Microsoft is offering private cloud users access to Azure functionality in their own datacentres, the firm has revealed at its annual TechEd Europe conference. 
While the company will continue to compete on price, corporate vice-president of the cloud and enterprise group at Microsoft Jason Zander discussed the significance of Microsoft’s hybrid cloud as a differentiator, particularly against Google and Amazon Web Services (AWS).

“Azure is our cloud platform, but people can take advantage of existing infrastrucutre as a service (IaaS) for workloads that have already been virtualised,” he said during his keynote at the developer’s conference in Barcelona.
Microsoft has also made Azure components available to businesses who want to operate private cloud.
From a user’s perspective, Zander said an organisation can start with its own datacentre, move service provider or put certain components of its infrastructure on the Azure public cloud, using a common set of management tools and common identity management.

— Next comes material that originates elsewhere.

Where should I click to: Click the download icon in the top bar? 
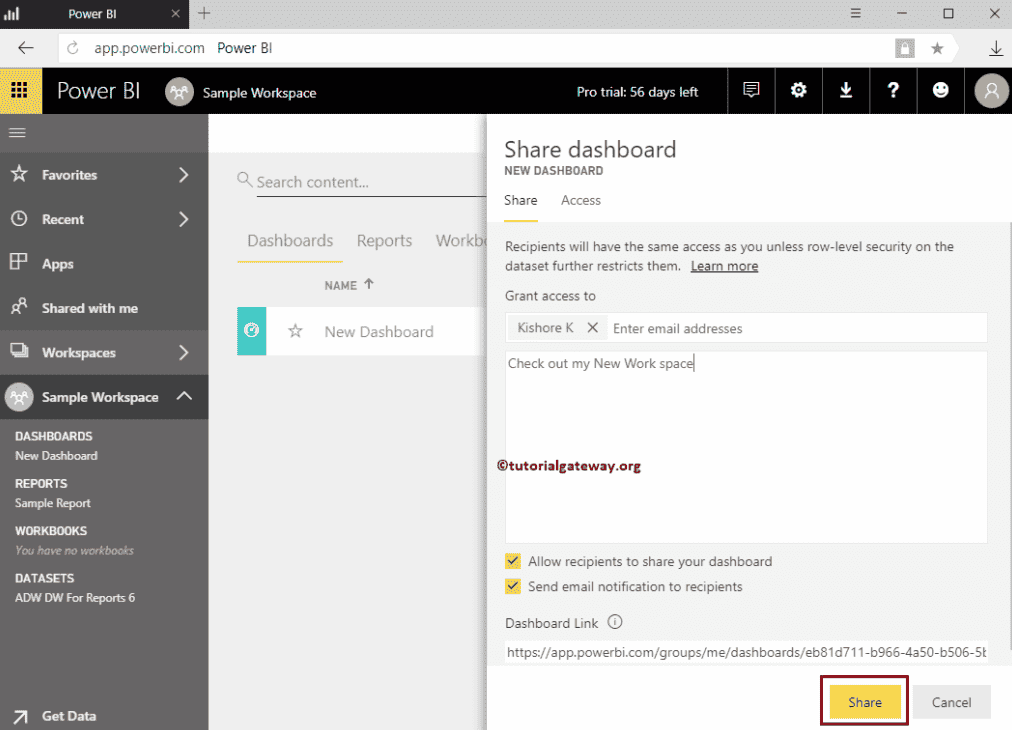(846, 90)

Microsoft also unveiled its Azure Operational Insights tool, which it said enables users to upload their own Windows server telemetry data to the cloud. Microsoft provides functionality for visualising this machine data. 
Zander said the tool also provides ready-made intelligence packs, with pre-built system admin metrics.
Part of Microsoft’s hybrid cloud strategy involves simplifying hardware configuration for Azure-based private clouds. The company has partnered with Dell on an Azure appliance called Azure Cloud Platform System. 
According to Zander, the system enables users to be good-to-go as soon as they connect to the network. System integrator Capgemini is offering a private cloud Azure service called SkySight, based on using the appliance.
A recent addition to the Azure service – Azure Batch – was also revealed, which Microsoft said can enable customers to deploy massive scale-out jobs, with access to thousands of cores. These can be used to solve computationally complex problems.
CTO for Azure Mark Russinovich also demonstrated Blender – the 3D rendering software – running on Azure Batch. The demo used 37 virtual machines (VMs), running Intel processors on the Azure cloud. The job was completed in a matter of seconds, outpacing the same render process on his demo laptop.
Microsoft has also expanded the Azure Marketplace, which makes pre-configured VMs and services available to Azure users, including products from Oracle, IBM and SAP. 
Customers have access to 50 services from more than 30 partners through the marketplace, including Cloudera, Hortonworks, CommVault, CoreOS, DataStax, Nginx and Veeam.